The original plan for Werwolf was to act as a guerilla force to harry the logistic trains of Allied armies preparing to assault the Nazi's "Alpine National Redoubt". It originally had about 5,000 members recruited from the SS and Hitler Youth, and specially trained in guerilla tactics. It even went so far as to establish front companies to ensure continued funding after occupation (all were discovered and shut down within eight months). However as it became increasingly clear that the Alpine Redoubt was yet another grandiose delusion, Werwolf was converted first into a terrorist organisation, and then largely dismantled by Heinrich Himmler and Wilhelm Keitel in the last few weeks of the war. On 23 March 1945 Adolf Hitler gave a speech, known as the "Werwolf speech", in which he urged every German to fight to the death. The partial dismantling of the organised Werwolf, combined with the effects of the "Werwolf" speech caused considerable confusion about which subsequent attacks were actual Werwolf attacks, as against solo acts by fanatical Nazis or small groups of SS.

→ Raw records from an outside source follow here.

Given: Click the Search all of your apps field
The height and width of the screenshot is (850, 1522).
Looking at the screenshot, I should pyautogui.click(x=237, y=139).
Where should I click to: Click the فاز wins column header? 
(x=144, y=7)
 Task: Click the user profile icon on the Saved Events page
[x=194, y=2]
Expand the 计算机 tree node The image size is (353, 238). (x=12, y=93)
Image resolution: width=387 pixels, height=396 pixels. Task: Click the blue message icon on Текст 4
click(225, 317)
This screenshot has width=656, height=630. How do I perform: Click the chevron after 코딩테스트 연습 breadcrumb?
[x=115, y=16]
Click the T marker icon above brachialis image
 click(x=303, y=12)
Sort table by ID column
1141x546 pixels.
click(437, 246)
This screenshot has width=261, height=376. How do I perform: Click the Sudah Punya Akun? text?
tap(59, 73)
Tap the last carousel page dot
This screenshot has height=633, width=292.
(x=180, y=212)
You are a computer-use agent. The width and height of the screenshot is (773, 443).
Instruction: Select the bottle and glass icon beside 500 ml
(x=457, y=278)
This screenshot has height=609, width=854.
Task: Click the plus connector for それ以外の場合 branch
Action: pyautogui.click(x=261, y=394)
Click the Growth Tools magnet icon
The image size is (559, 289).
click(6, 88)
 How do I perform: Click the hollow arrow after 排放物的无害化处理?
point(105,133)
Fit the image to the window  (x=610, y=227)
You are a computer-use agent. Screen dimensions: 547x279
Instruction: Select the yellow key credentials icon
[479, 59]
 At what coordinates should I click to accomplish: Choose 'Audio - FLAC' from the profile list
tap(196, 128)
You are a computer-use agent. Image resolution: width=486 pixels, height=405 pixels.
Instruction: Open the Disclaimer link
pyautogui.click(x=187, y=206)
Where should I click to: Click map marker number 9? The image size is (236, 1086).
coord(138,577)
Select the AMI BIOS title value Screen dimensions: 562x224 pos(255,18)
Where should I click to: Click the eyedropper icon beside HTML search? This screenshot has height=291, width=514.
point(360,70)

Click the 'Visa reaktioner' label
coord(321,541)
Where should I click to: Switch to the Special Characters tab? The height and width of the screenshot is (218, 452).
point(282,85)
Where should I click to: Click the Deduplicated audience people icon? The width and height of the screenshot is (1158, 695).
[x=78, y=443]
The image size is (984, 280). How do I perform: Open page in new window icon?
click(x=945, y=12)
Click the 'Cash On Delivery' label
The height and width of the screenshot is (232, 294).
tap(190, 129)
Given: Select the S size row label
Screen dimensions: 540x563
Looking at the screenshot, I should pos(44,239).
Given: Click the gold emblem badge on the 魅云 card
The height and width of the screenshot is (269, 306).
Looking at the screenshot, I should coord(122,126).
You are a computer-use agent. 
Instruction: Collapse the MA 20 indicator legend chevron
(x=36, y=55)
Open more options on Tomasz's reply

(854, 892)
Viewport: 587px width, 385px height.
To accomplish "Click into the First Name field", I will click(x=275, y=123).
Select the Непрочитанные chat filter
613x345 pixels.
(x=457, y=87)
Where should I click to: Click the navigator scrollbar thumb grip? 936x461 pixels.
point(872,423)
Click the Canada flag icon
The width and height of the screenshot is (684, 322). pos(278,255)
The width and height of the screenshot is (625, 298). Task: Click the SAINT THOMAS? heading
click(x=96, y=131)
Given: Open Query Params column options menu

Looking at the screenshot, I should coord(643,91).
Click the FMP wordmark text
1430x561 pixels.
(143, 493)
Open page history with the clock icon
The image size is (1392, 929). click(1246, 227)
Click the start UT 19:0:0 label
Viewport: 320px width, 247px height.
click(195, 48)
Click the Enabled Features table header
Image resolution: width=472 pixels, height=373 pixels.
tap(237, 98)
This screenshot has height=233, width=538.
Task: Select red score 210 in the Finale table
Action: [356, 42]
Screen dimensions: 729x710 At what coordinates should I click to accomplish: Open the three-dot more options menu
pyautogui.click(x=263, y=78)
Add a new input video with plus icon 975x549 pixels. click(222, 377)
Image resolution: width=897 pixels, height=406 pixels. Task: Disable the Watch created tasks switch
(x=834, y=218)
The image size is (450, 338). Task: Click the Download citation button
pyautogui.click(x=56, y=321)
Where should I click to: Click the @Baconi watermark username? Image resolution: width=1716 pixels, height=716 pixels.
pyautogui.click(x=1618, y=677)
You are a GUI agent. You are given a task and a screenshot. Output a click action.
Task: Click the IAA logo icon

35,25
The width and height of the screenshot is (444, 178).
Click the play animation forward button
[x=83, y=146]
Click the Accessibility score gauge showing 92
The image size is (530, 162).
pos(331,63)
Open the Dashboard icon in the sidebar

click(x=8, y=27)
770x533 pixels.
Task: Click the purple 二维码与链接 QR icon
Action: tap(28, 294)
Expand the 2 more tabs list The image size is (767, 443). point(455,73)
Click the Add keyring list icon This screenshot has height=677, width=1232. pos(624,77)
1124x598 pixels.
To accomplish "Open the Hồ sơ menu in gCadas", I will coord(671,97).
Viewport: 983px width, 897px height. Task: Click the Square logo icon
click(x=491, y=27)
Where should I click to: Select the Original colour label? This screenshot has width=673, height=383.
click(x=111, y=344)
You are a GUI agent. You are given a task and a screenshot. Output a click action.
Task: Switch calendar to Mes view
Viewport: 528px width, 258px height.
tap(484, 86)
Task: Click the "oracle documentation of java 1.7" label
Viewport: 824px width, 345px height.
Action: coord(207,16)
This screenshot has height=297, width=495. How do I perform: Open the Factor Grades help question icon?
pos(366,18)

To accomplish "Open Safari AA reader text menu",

Typical Werwolf tactics included sniping attacks, arson, sabotage, and assassination although in Poland they also carried out massacres of civilians, and a few substantial attacks against Soviet troops. Their most costly single attack in the western zones of occupation was a bombing which killed 44 persons. Their most prominent victims were Dr. Franz Oppenhoff (the new anti-Nazi mayor of Aachen and most prominent democratic politician left in Germany), Major John Poston (Field Marshal Bernard Montgomery's liaison officer) and (possibly) General Berzarin (Soviet commandant of Berlin). (Their radio propaganda also claimed the assassination of General Maurice Rose (the most senior Jewish US officer), though it is more likely his killers were ordinary soldiers who had no idea who he was).
One often overlooked aspect of Werwolf is that the Hitler Youth component was also responsible for developing a new political youth movement which was intended to outlast the war, and which was called "neo-Nazism". Some current German neo-Nazi groups refer to themselves as Werwolf, although the association is probably fanciful.
On 25th August 2003, Condoleezza Rice and Donald Rumsfeld compared the problems faced by US troops then in Iraq, to those faced by US troops in post-World War II Germany. In particular, they mentioned Wehrwolf. Subsequently former Clinton staffer Daniel Benjamin wrote an essay where he attacked these remarks and claimed "Werwolf amounted to next to nothing." Although widely quoted in the media, Benjamin's views have been rejected by several historians of the period. The more conventional view is that while Werwolf was too disorganised to provide any significant military impediment to the occupiers, it delayed economic reconstruction and democritisation by three or four years.